Ok the basic important summary of your specs are:
- P4A-2.4 (NorthwoodA is the codename if you're curious and it runs off the much older 400Mhz FSB)
- Unknown motherboard (for now) with onboard graphics
- 80GB and 512MB DDR (probably PC2100 but not sure yet)

To answer your question, I wouldnt especially think you would need an upgrade unless you weere a gamer or in this case, you want to have TV capabilities. The *simplest* solution would be to get something like an ATI All-in-Wonder videocard although it might not be the cheapest route. The *cheapest* route would involve getting a dedicated TV card, soemthing like a product from Hauppagge or ATI. My *reccomended* route would be to get the *ATI All In Wonder 9600 - 128MB* a solid allaround card with TV capabilities. Now if you want more serious video type operations you should look into a more professional-type card but that's a different discussion.

That aside, given that you will want to do video recordings and such, you'll be interested in doing a system updgrade. Before I can really suggest what kind of specific upgrades you'll want I'll need some more information:
1. What kind of budget are we talking here? 
2. Download the program CPUz from http://www.cpuid.com and fill me in on the following:

- From the Mainboard tab, please post all the info in the Motherboard Box
- From the Memory tab, the box labeled Size and the one labeled Frequency


----------



## marquita188

thanks  for writing all that down, and for the program I didn't feel like opening up my pc!!!!!!!
budget is unknown for now untill the person I know will get by to me...
but I thought would need a ATI chip to use a ATI product?? because I've reviews that said your motherboard would need a ATI chip... 

Mainboard Tab:
Manufacturer: ASUSTeK Computer INC.
Model: P4G533LA    REV 1.xx
Chipset Intel  i845GL 
Rev. AL
Southbridge: Intel 82801DB (ICH4)
Brand: Award Software, Inc.
Version: 3.03
Date: 10/08/2002

Memory Tab:
Size: 512MBytes
Modules Info: DIMM 1 and 2 Samsung DDR-SDRAM PC2100 - 256 MB
Frequency: 132.8 MHz

..well I hope this helps??


----------



## Praetor

> but I thought would need a ATI chip to use a ATI product?? because I've reviews that said your motherboard would need a ATI chip...


Nah .. it can get a bit complicated but the simple story is: the video card is completely independent of the rest of the system.

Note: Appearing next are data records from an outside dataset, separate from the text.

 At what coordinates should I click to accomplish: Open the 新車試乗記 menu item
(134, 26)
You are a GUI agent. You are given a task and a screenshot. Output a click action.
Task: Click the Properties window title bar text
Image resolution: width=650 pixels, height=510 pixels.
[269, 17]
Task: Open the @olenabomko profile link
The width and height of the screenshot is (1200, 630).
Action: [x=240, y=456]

> ..well I hope this helps??


Yep, it's enough to give an interim upgrade reccomendation 

1. You will need a TV tuner one way or another to be able to watch television on your computer

2. Your mobo should be able to accept the NorthwoodB chips although it would not be an advised upgrade unless you absolutely had to have an upgrade but couldnt get a new mobo because of some reason. The newer NorthwoodB's were eventually scrapped by Intel when the NorthwoodCs became such a hit. I'd reccomend you upgrade to a NorthwoodC if possible

3. Another very big improvement you would benifit from is more memory. Bring your system to a minimum of 512MB total of system memory and you will notice a big improvement in performamce as well as the ability to smoothly perform video operations. Ideally id reccomend 1GB before considering video operations (of course depending on intensity) but in this specific case i wouldnt spend that much money since you willl probably want to get a new mobo before you upgrade the speed of the memory and to take advantage of dual channel memory (available on newer mobos).

4. Your harddrive is a decent size although bigger is always better in this case.


----------



## marquita188

oh yeah I forgot to tell you that this dumb motherboard don't have a AGP Slot, I have no idea why this motherboard have no AGP Slot???  

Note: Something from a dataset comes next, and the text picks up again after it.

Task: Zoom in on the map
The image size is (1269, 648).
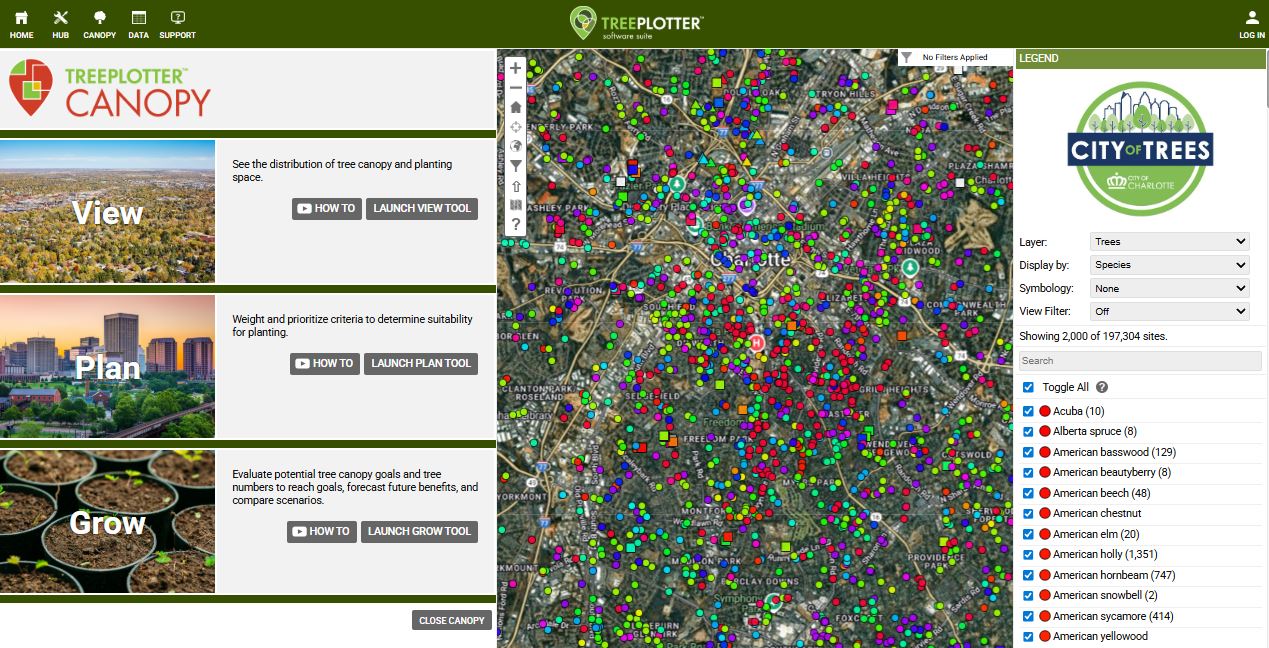Action: tap(515, 68)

I already have a total of 512MB in Two 256MB


----------



## Praetor

Oh right i forgot about that ..... ATi has an Radeon7500 All-in-Wonder which is a PCI card  ... you might consider upgrading the motherboard while you're at it but that depends on your budget


----------



## 72montecarlo

There are radeon 9200's as well in pci. i dont know if they have all in one wonder combos tho.


----------



## Praetor

1. The last PCI AIW was the 7000
2. I wasnt aware of a 9200 being PCI... are you sure you dont mean 9000?
3. It might be wiser to get a more recent video card and get a sepearate video tuner if you've got a tight budget.. perhaps the Radeon9200(SE) and an ATi/Hauppage TV tuner? If you've got a bigger budget then perhaps the Radeon9600 AIW


----------



## marquita188

what about Compro VideoMate TV Ultra TV Tuner is that a good one too??


----------



## Praetor

Seems like a decent card with a decent price tag 
http://www.viperlair.com/reviews/video_graph/other/videomate/


----------



## marquita188

Yeah! I might get that TV Tuner card.... 

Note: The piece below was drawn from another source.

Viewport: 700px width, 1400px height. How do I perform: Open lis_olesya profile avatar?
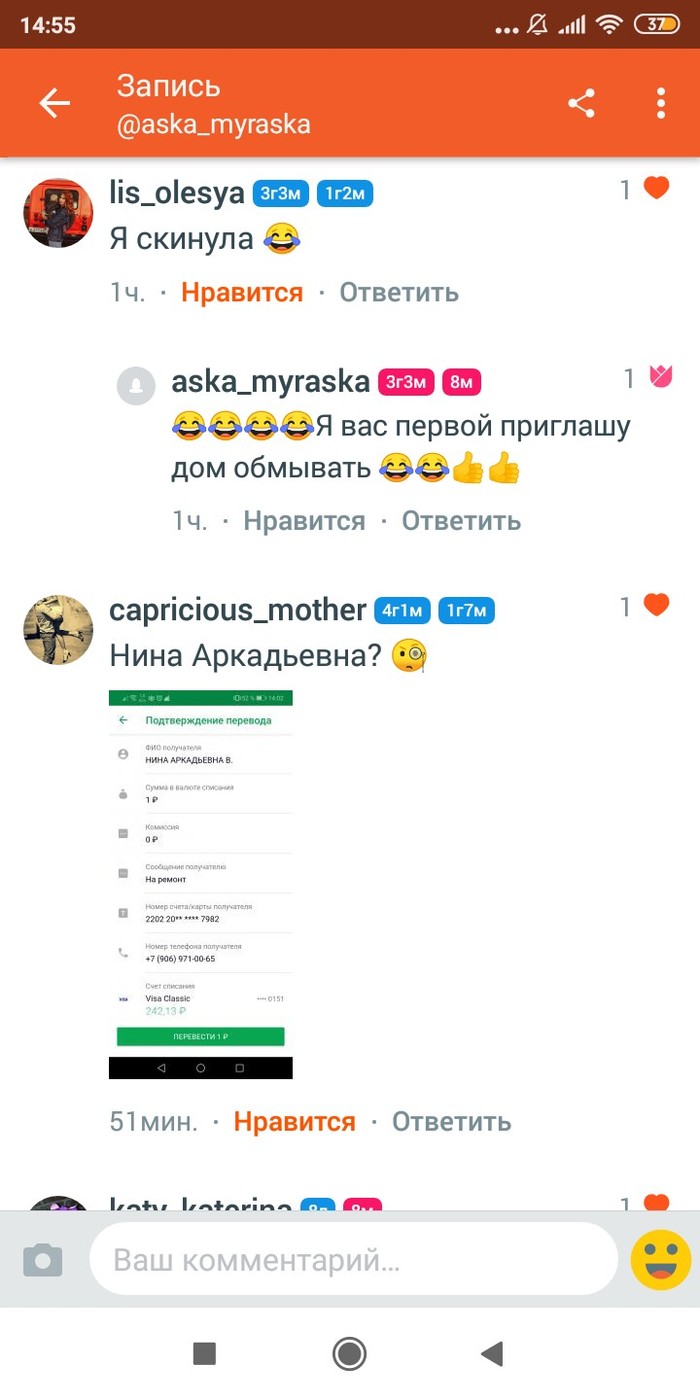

I'm also thinking about getting a front-panel hub like Koutech (black) 10-in-1media reader but I wanna know how do I install this in my computer ??


----------



## Praetor

The short: pop open the case and screw it in
The long: see the manual which will come with the reader


----------



## marquita188

well. will the motherboard you recommend to me, handle up too 4 "ATA-100" devices??
I don't think the motherboard I have now will...
I don't know much about motherboards....


----------



## Praetor

> well. will the motherboard you recommend to me, handle up too 4 "ATA-100" devices??
> I don't think the motherboard I have now will...
> I don't know much about motherboards....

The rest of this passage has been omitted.